*** Opening of RECORDS TO USE ***

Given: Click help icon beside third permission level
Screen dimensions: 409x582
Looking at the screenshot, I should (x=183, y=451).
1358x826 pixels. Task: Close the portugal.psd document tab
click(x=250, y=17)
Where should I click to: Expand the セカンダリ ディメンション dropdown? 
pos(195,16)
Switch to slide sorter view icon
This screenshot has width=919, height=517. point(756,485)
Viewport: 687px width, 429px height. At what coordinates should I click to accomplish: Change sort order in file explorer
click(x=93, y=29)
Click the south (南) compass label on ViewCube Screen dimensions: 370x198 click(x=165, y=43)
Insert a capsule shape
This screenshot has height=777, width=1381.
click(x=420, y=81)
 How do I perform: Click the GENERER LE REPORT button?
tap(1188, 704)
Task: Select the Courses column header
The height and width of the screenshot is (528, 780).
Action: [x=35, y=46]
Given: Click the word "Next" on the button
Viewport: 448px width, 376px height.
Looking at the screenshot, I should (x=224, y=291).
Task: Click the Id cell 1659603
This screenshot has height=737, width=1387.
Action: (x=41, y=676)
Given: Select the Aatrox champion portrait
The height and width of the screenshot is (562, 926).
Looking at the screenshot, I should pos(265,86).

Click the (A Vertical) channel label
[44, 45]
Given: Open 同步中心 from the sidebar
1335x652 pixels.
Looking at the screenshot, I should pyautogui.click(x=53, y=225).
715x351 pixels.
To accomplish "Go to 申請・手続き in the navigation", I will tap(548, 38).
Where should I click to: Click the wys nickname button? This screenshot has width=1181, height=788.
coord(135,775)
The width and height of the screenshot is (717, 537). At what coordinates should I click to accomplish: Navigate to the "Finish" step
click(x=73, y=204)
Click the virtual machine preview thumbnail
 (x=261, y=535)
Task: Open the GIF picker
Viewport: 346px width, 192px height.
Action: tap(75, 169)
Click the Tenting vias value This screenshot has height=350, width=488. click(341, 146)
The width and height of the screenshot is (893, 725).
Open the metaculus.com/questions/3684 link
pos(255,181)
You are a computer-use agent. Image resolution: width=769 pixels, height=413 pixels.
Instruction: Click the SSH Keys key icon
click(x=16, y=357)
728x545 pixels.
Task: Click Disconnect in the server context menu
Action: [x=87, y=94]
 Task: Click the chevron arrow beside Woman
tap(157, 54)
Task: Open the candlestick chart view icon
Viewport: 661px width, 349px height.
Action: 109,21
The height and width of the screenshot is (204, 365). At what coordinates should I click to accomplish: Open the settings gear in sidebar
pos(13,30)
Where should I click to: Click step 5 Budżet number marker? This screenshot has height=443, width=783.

*** Close of RECORDS TO USE ***

#### [TASK STATEMENT]
Please reproduce each entry exactly as it appears.

#### [ANSWER TO THIS TASK]
Given: Click help icon beside third permission level
Screen dimensions: 409x582
Looking at the screenshot, I should (x=183, y=451).
1358x826 pixels. Task: Close the portugal.psd document tab
click(x=250, y=17)
Where should I click to: Expand the セカンダリ ディメンション dropdown? 
pos(195,16)
Switch to slide sorter view icon
This screenshot has width=919, height=517. point(756,485)
Viewport: 687px width, 429px height. At what coordinates should I click to accomplish: Change sort order in file explorer
click(x=93, y=29)
Click the south (南) compass label on ViewCube Screen dimensions: 370x198 click(x=165, y=43)
Insert a capsule shape
This screenshot has height=777, width=1381.
click(x=420, y=81)
 How do I perform: Click the GENERER LE REPORT button?
tap(1188, 704)
Task: Select the Courses column header
The height and width of the screenshot is (528, 780).
Action: [x=35, y=46]
Given: Click the word "Next" on the button
Viewport: 448px width, 376px height.
Looking at the screenshot, I should (x=224, y=291).
Task: Click the Id cell 1659603
This screenshot has height=737, width=1387.
Action: (x=41, y=676)
Given: Select the Aatrox champion portrait
The height and width of the screenshot is (562, 926).
Looking at the screenshot, I should pos(265,86).

Click the (A Vertical) channel label
[44, 45]
Given: Open 同步中心 from the sidebar
1335x652 pixels.
Looking at the screenshot, I should pyautogui.click(x=53, y=225).
715x351 pixels.
To accomplish "Go to 申請・手続き in the navigation", I will tap(548, 38).
Where should I click to: Click the wys nickname button? This screenshot has width=1181, height=788.
coord(135,775)
The width and height of the screenshot is (717, 537). At what coordinates should I click to accomplish: Navigate to the "Finish" step
click(x=73, y=204)
Click the virtual machine preview thumbnail
 (x=261, y=535)
Task: Open the GIF picker
Viewport: 346px width, 192px height.
Action: tap(75, 169)
Click the Tenting vias value This screenshot has height=350, width=488. click(341, 146)
The width and height of the screenshot is (893, 725).
Open the metaculus.com/questions/3684 link
pos(255,181)
You are a computer-use agent. Image resolution: width=769 pixels, height=413 pixels.
Instruction: Click the SSH Keys key icon
click(x=16, y=357)
728x545 pixels.
Task: Click Disconnect in the server context menu
Action: [x=87, y=94]
 Task: Click the chevron arrow beside Woman
tap(157, 54)
Task: Open the candlestick chart view icon
Viewport: 661px width, 349px height.
Action: 109,21
The height and width of the screenshot is (204, 365). At what coordinates should I click to accomplish: Open the settings gear in sidebar
pos(13,30)
Where should I click to: Click step 5 Budżet number marker? This screenshot has height=443, width=783.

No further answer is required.